Тут он меня и нашел, Жано. И что я ему дался?

Кирилл

На костылях кое-как передвигаюсь.

Вчера появился вдруг Филипп. Тоже, как и марселец, как ни прячусь, а нет-нет и находит. Сын. Славный малый. Сорбонна за плечами. Я на заводе по двенадцать часов выбивал... Поэт сын.

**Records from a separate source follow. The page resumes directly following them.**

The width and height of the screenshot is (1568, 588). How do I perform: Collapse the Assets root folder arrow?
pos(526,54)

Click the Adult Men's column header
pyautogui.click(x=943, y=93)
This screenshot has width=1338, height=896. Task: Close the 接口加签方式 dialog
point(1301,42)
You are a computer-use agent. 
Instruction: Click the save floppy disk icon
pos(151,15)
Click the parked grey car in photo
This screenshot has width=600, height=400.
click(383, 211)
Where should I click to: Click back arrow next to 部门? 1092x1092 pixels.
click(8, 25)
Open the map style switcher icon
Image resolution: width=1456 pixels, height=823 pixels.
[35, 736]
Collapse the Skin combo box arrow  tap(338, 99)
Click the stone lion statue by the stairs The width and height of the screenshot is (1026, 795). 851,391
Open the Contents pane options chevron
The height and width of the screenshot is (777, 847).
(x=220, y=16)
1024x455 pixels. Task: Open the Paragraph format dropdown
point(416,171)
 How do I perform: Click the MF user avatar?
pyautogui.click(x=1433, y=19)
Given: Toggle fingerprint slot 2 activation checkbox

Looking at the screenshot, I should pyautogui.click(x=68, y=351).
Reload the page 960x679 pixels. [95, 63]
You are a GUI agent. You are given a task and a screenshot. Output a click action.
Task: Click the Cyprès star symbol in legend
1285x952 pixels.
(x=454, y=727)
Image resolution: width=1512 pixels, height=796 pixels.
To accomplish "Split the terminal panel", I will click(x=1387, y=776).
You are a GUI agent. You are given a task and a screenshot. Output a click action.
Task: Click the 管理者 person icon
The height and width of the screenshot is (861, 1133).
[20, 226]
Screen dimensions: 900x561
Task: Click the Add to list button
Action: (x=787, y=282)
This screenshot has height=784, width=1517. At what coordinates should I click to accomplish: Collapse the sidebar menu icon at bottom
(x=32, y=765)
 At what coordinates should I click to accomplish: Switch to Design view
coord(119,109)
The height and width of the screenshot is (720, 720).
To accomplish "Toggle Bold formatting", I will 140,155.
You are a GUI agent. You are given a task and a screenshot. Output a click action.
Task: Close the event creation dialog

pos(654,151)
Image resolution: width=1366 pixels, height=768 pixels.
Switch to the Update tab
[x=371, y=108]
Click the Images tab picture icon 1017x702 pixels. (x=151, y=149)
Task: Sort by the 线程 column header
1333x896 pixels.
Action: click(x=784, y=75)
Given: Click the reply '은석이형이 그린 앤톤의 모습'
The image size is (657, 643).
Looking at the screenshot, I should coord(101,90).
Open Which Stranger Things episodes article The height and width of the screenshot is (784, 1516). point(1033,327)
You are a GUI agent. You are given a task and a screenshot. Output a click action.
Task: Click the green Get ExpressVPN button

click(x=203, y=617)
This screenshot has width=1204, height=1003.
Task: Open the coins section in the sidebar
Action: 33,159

Читаю Чехова. Хорошо бы мне его на русском, Чехова.

Кирилл

Сестра Кирилла прислала мне письмо главного врача больницы Шаритэ. Письмо-ответ на ее запрос о брате. Доктор-француз ответил ей незамедлительно. Пишет, что обаятельный русский их больной, талантливый и большой души человек, ушел из больницы без их ведома, ушел неизвестно куда и неизвестно совершенно, что послужило тому причиной, потому что отношение к нему персонала, как и больничной администрации было безупречным, что он очаровал их всех в больнице, больных и здоровых, что он ушел, не закончив лечения, что лечившие его врачи в тревоге за его бедро, что администрация пытается разыскать его, вернуть, долечить, но что разыскать его не просто, так как у него нет постоянного адреса, но что они будут еще пытаться, и как только... он сообщит мадам незамедлительно...

...ушел от Филиппа...

Знаешь, какой меня ожидает конец? Вот. Однажды утром парижанин возьмет газету и прочтет, что бездомный, клешар в общем, раздавлен на улице машиной. Или умер от «сердца», выброшенный на рассвете из ночного бистро, а может быть, все это чересчур романтично. Может, он будет жить вечно, переживет всех, только нервы его откажут, спиртное или просто время возьмет свое, и пока серые зимние дожди заливают оконные стекла дешевых кафе, он будет утро за утром просиживать в темных этих подозрительных бистро, склонившись над газетой, тщедушный, лысый старичок, в грязном, обтрепанном пиджаке. И эти утренние трезвые часы — это единственное, что ему будет оставлено прожитыми годами, что было его подлинной сущностью. Теперь его жизнь, как бы она ни сложилась, будет пустой и случайной, — отходами, кислой, вонючей сывороткой подлинности.

Кирилл

...После прожитого дня я пошел к монахиням. Вымысля, попил чаю, в кухне было чисто, тепло. И побрел, кутаясь после теплого душа в свое тряпье. Ни о чем не спрашивают меня. Спасибо им за это.

Кирилл

Сегодня мой день красивой жизни — день моей пенсии. Каждый месяц у меня один красивый день. Мне его делает Комитет Сопротивления. Пенсия у меня вполне достойная. Но ее мне хватает на один только день. Потому что деньги у меня никогда долго не удерживаются. Я их тут же растрачиваю направо-налево — раздаю самым обездоленным, безнадежно отверженным среди нищей братии. Один день, да наш.